▶ [REQUEST]: Return each line in the items below that contains the word "height", copied in full.

▶ [AVAILABLE DATA]:
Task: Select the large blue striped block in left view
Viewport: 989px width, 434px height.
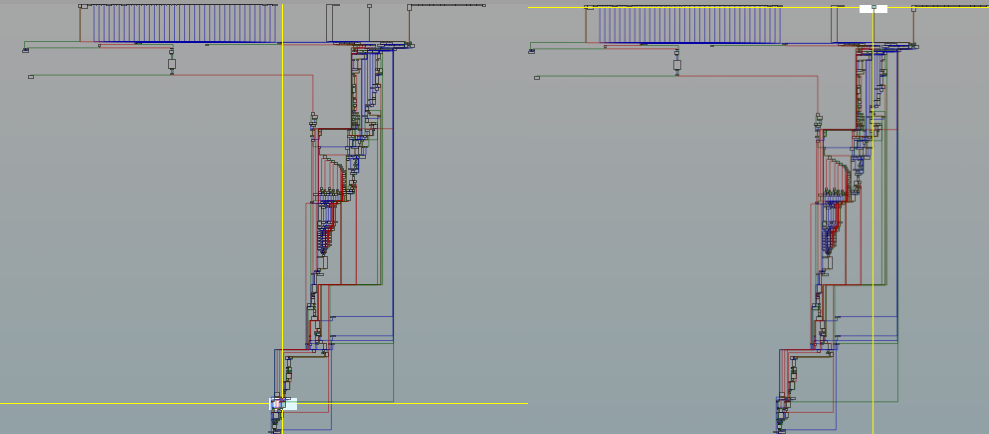Action: click(x=185, y=24)
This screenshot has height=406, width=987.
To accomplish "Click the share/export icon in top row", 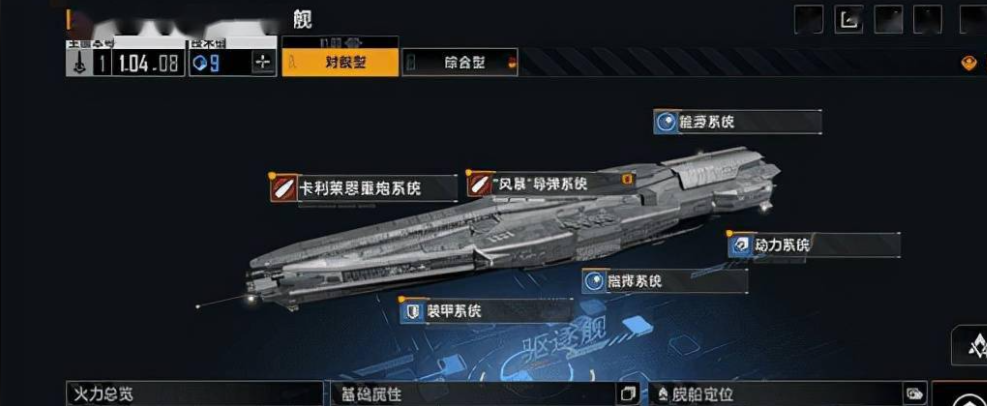I will tap(849, 20).
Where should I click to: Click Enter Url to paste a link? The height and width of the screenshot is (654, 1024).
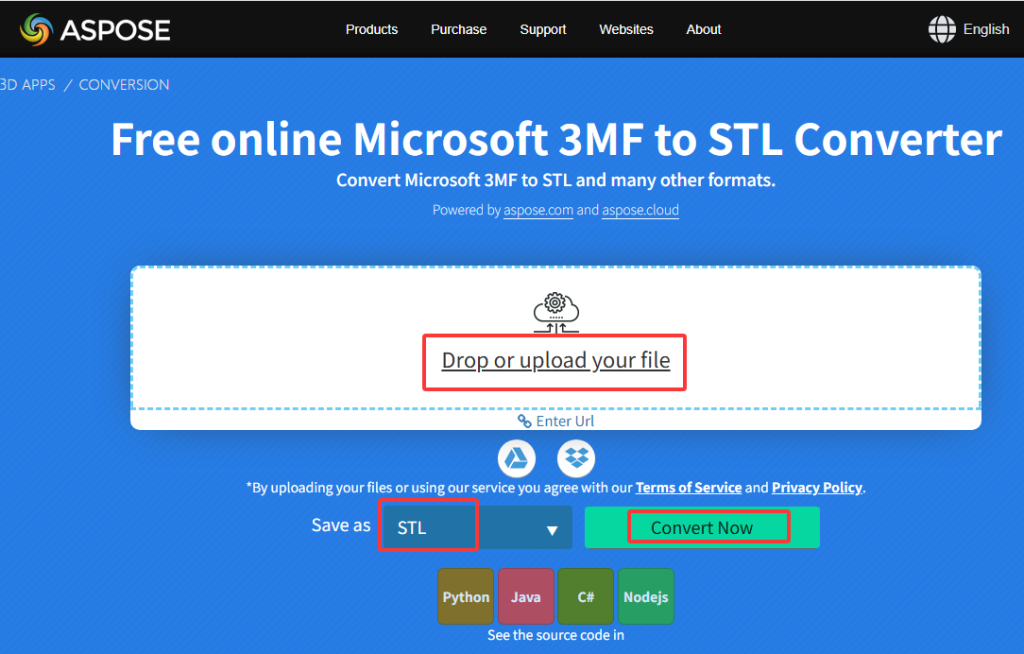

▶ [ANSWER TO THE EXERCISE]:
Viewport: 989px width, 434px height.
This screenshot has height=406, width=987.
Where should I click to: Click Enter Url to paste a link? The height and width of the screenshot is (654, 1024).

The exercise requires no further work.